PROBLEM - Reproduce each of the items below word for word, with nothing changed, added, or left out.

EXERCISE INPUTS -

________________

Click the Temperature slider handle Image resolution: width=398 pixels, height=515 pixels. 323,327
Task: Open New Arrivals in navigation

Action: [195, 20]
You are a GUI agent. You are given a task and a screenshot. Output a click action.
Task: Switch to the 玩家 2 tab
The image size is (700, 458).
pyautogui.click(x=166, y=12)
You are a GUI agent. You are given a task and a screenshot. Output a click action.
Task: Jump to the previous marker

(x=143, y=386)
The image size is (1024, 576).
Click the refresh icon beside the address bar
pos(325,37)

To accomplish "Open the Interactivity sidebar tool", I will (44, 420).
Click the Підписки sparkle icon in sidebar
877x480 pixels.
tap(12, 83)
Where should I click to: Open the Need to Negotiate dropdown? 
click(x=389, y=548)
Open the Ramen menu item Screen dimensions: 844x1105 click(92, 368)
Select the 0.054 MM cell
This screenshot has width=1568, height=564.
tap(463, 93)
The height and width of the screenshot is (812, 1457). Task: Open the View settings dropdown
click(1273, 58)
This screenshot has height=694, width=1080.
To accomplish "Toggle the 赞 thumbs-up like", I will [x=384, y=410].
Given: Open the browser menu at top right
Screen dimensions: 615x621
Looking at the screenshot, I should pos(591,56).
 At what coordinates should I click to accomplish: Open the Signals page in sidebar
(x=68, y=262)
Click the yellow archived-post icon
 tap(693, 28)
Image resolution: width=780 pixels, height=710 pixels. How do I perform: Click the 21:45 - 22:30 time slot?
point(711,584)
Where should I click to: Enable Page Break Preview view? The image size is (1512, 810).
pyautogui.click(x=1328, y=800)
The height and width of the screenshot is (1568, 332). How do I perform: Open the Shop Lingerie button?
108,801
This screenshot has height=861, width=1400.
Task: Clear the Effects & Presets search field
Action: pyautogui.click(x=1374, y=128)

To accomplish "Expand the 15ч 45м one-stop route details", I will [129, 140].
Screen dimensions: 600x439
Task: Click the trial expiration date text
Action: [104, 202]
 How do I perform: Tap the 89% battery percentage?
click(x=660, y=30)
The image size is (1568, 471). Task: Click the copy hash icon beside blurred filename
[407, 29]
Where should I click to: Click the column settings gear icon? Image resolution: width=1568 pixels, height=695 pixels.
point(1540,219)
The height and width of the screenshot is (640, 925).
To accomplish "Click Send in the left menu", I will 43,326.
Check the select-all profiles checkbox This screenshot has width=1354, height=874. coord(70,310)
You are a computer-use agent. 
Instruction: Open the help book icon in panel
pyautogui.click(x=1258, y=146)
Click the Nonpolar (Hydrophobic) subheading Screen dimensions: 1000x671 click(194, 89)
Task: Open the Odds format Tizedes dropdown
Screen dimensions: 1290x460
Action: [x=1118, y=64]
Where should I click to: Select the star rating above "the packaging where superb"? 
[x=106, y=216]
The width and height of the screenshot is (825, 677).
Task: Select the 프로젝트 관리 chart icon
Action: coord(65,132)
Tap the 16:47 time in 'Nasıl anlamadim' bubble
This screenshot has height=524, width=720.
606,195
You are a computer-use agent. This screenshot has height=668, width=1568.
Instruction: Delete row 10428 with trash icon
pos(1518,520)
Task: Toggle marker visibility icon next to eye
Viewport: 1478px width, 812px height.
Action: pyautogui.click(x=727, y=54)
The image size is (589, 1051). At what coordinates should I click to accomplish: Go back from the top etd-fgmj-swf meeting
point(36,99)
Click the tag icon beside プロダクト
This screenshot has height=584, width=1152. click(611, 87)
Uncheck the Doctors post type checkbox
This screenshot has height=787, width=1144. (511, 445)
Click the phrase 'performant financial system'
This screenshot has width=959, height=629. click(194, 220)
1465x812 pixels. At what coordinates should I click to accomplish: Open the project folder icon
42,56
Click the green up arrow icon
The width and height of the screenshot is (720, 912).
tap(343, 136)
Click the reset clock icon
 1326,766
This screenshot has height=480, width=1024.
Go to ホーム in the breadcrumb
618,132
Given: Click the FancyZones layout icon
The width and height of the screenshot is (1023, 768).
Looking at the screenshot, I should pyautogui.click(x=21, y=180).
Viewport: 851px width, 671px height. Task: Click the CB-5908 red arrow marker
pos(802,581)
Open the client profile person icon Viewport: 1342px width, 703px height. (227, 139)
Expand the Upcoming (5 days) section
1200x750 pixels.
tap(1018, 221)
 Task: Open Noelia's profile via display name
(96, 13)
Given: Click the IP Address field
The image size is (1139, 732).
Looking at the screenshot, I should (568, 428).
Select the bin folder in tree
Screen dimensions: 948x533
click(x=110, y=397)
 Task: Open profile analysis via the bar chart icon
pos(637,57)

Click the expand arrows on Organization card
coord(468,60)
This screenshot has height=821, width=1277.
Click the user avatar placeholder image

________________

PROBLEM SOLUTION -
Click the Temperature slider handle Image resolution: width=398 pixels, height=515 pixels. 323,327
Task: Open New Arrivals in navigation

Action: [195, 20]
You are a GUI agent. You are given a task and a screenshot. Output a click action.
Task: Switch to the 玩家 2 tab
The image size is (700, 458).
pyautogui.click(x=166, y=12)
You are a GUI agent. You are given a task and a screenshot. Output a click action.
Task: Jump to the previous marker

(x=143, y=386)
The image size is (1024, 576).
Click the refresh icon beside the address bar
pos(325,37)

To accomplish "Open the Interactivity sidebar tool", I will (44, 420).
Click the Підписки sparkle icon in sidebar
877x480 pixels.
tap(12, 83)
Where should I click to: Open the Need to Negotiate dropdown? 
click(x=389, y=548)
Open the Ramen menu item Screen dimensions: 844x1105 click(92, 368)
Select the 0.054 MM cell
This screenshot has width=1568, height=564.
tap(463, 93)
The height and width of the screenshot is (812, 1457). Task: Open the View settings dropdown
click(1273, 58)
This screenshot has height=694, width=1080.
To accomplish "Toggle the 赞 thumbs-up like", I will [x=384, y=410].
Given: Open the browser menu at top right
Screen dimensions: 615x621
Looking at the screenshot, I should pos(591,56).
 At what coordinates should I click to accomplish: Open the Signals page in sidebar
(x=68, y=262)
Click the yellow archived-post icon
 tap(693, 28)
Image resolution: width=780 pixels, height=710 pixels. How do I perform: Click the 21:45 - 22:30 time slot?
point(711,584)
Where should I click to: Enable Page Break Preview view? The image size is (1512, 810).
pyautogui.click(x=1328, y=800)
The height and width of the screenshot is (1568, 332). How do I perform: Open the Shop Lingerie button?
108,801
This screenshot has height=861, width=1400.
Task: Clear the Effects & Presets search field
Action: pyautogui.click(x=1374, y=128)

To accomplish "Expand the 15ч 45м one-stop route details", I will [129, 140].
Screen dimensions: 600x439
Task: Click the trial expiration date text
Action: [104, 202]
 How do I perform: Tap the 89% battery percentage?
click(x=660, y=30)
The image size is (1568, 471). Task: Click the copy hash icon beside blurred filename
[407, 29]
Where should I click to: Click the column settings gear icon? Image resolution: width=1568 pixels, height=695 pixels.
point(1540,219)
The height and width of the screenshot is (640, 925).
To accomplish "Click Send in the left menu", I will 43,326.
Check the select-all profiles checkbox This screenshot has width=1354, height=874. coord(70,310)
You are a computer-use agent. 
Instruction: Open the help book icon in panel
pyautogui.click(x=1258, y=146)
Click the Nonpolar (Hydrophobic) subheading Screen dimensions: 1000x671 click(194, 89)
Task: Open the Odds format Tizedes dropdown
Screen dimensions: 1290x460
Action: [x=1118, y=64]
Where should I click to: Select the star rating above "the packaging where superb"? 
[x=106, y=216]
The width and height of the screenshot is (825, 677).
Task: Select the 프로젝트 관리 chart icon
Action: coord(65,132)
Tap the 16:47 time in 'Nasıl anlamadim' bubble
This screenshot has height=524, width=720.
606,195
You are a computer-use agent. This screenshot has height=668, width=1568.
Instruction: Delete row 10428 with trash icon
pos(1518,520)
Task: Toggle marker visibility icon next to eye
Viewport: 1478px width, 812px height.
Action: pyautogui.click(x=727, y=54)
The image size is (589, 1051). At what coordinates should I click to accomplish: Go back from the top etd-fgmj-swf meeting
point(36,99)
Click the tag icon beside プロダクト
This screenshot has height=584, width=1152. click(611, 87)
Uncheck the Doctors post type checkbox
This screenshot has height=787, width=1144. (511, 445)
Click the phrase 'performant financial system'
This screenshot has width=959, height=629. click(194, 220)
1465x812 pixels. At what coordinates should I click to accomplish: Open the project folder icon
42,56
Click the green up arrow icon
The width and height of the screenshot is (720, 912).
tap(343, 136)
Click the reset clock icon
 1326,766
This screenshot has height=480, width=1024.
Go to ホーム in the breadcrumb
618,132
Given: Click the FancyZones layout icon
The width and height of the screenshot is (1023, 768).
Looking at the screenshot, I should pyautogui.click(x=21, y=180).
Viewport: 851px width, 671px height. Task: Click the CB-5908 red arrow marker
pos(802,581)
Open the client profile person icon Viewport: 1342px width, 703px height. (227, 139)
Expand the Upcoming (5 days) section
1200x750 pixels.
tap(1018, 221)
 Task: Open Noelia's profile via display name
(96, 13)
Given: Click the IP Address field
The image size is (1139, 732).
Looking at the screenshot, I should (568, 428).
Select the bin folder in tree
Screen dimensions: 948x533
click(x=110, y=397)
 Task: Open profile analysis via the bar chart icon
pos(637,57)

Click the expand arrows on Organization card
coord(468,60)
This screenshot has height=821, width=1277.
Click the user avatar placeholder image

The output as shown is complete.